Many businesses claim to have successful self-service capability on their website. Since deploying self-service their assisted service interactions went down, they say. And they consider that a success. Does that sound familiar? Yes, most retail banks in the nineties had the same sense after deploying ATMs and shutting down or decimating their branch networks. What the banks were missing then and these companies are missing now is that customer service interactions with the company, whether through self-service or through assisted service, are the single most important vehicle for building customer relationships and gathering customer feedback on products and services.

Best practice: Monitor and analyze self-service interactions for customer insights

View web self-service not as deflection, but as intelligent automation. Closely observe the activity of customers: Are they finding answers? Where are they getting stuck and frustrated? Are they able to escalate easily when they get into trouble? These are the questions that a sustainable self-service implementation must answer on a near real-time basis for the business.

Web self-service, in fact, presents a rare opportunity for companies. Given its richness and potential for interactivity, it allows companies to ask customers for feedback and their perceptions about company products while they are focused on the company’s products and services. And that data is priceless, in terms of fidelity and quality. Industry statistics show that the quality of customer feedback goes down exponentially as the feedback and experience get farther apart in time. Moreover, this feedback is much more accurately transmitted through self-service than when your customer service agents ask for feedback and record it on behalf of the customer.

The best businesses that we work with value customer self-service feedback and activity pattern. These companies fully use self-service reports and trends to improve their offerings to customers. To them self-service is not a “fit and forget” option; it is an opportunity to connect directly with customers and invite them to be partners in building value in the enterprise through collaborative processes enabled by the web.

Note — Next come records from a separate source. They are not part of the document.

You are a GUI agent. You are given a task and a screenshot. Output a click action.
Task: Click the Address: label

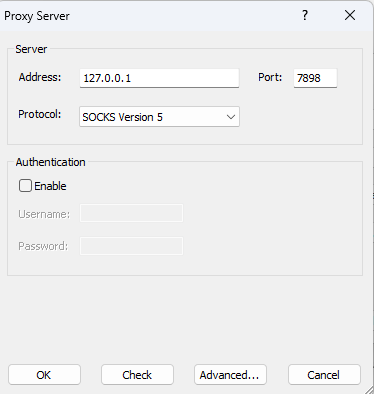pos(40,77)
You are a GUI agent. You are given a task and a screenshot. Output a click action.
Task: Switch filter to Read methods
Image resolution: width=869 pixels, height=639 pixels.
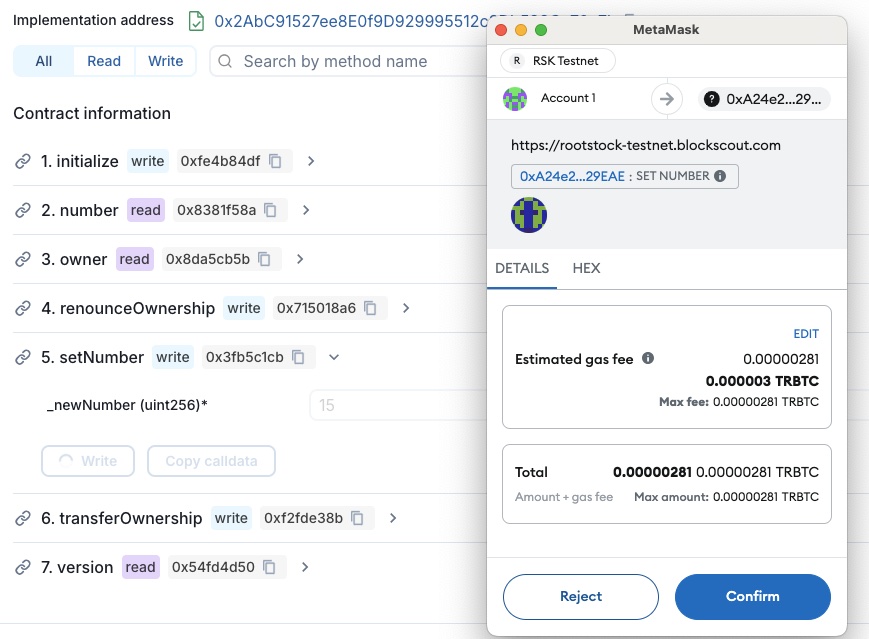point(104,61)

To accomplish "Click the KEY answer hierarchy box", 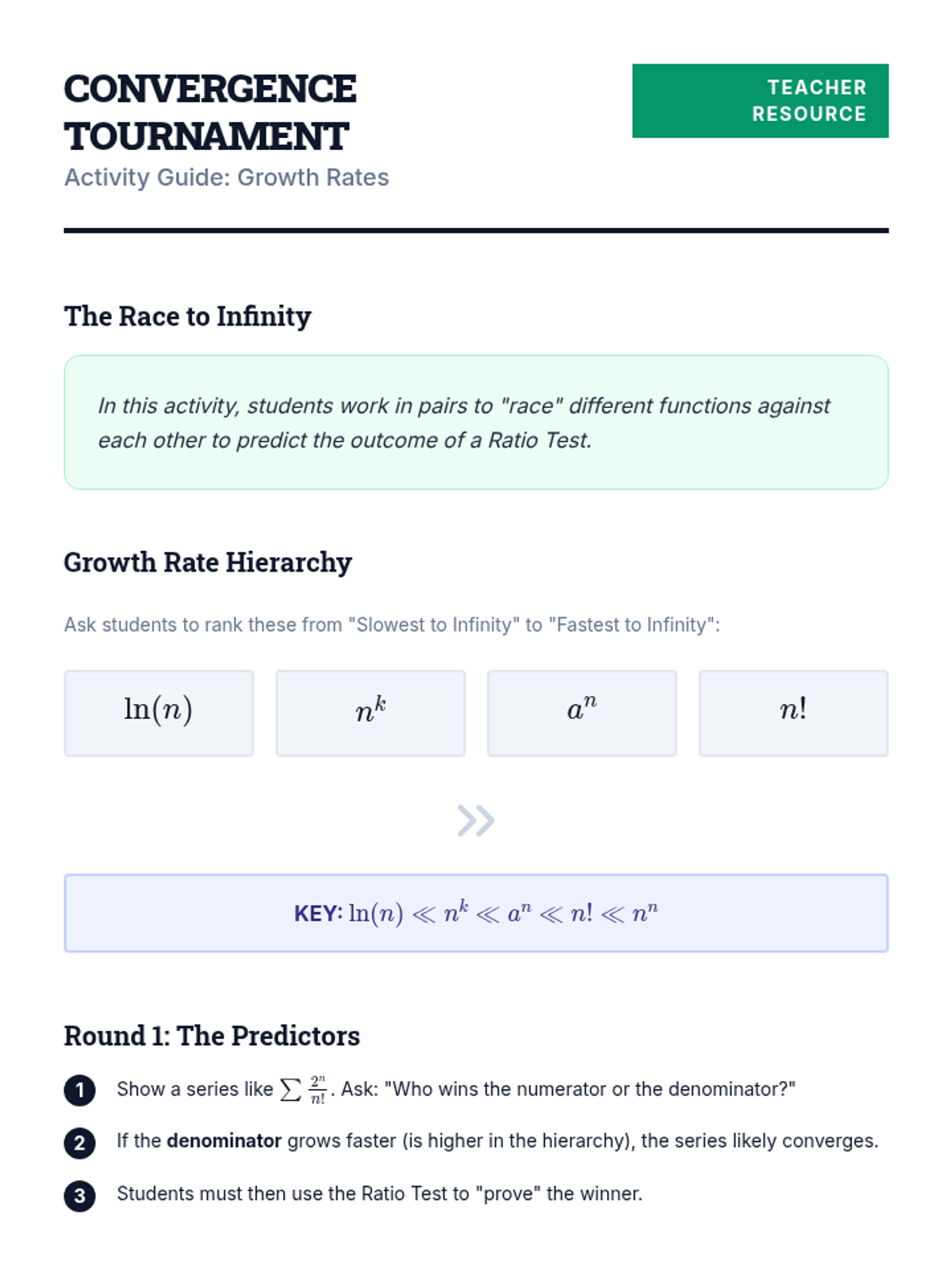I will (x=476, y=913).
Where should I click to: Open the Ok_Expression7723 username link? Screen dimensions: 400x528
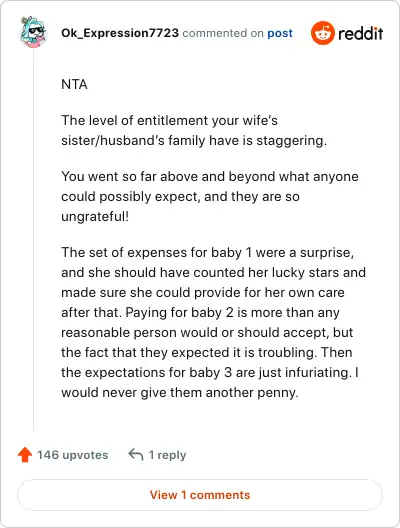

Best Practice: Self-service is also a very good opportunity to sell, not just solve problems

Another myth is that self-service is only for helping customers solve their problems. Industry statistics show that cross-selling is most effective when you have just helped a customer solve their problem. They are receptive to your suggestions at that time because you have earned their trust by helping them. That opportunity is wasted if there is myopic focus on self-service cost reduction alone.

Conclusion

Customer self-service over the web presents great opportunity for businesses that take an outside-in view to self-service and implement organization-wide strategies to embed customer-oriented self-service processes throughout the company. Of course, these strategies must be implemented in stages, but the end goal must be clearly articulated to customers and employees alike by the senior managers for the implementations to align with the broad strategy of a self-service driven business.

Keep the demographic and psychographic needs of your customers in mind when designing and building customer self-service capabilities. Implement phased self-service projects that address the most important stages of the customer life cycle—introduction, information gathering, transaction, etc. Finally, remember not to think of self-service as cost reduction alone. While cost reduction can very well be a primary objective for any self-service implementation, you must consider the impact of self-service on customer satisfaction and avoid repeating the mistakes in the IVR world—you must integrate your web self-service capability with your back-office systems, offer options to escalate to assisted service, and provide appropriate self-service access methods depending on the needs of your customers.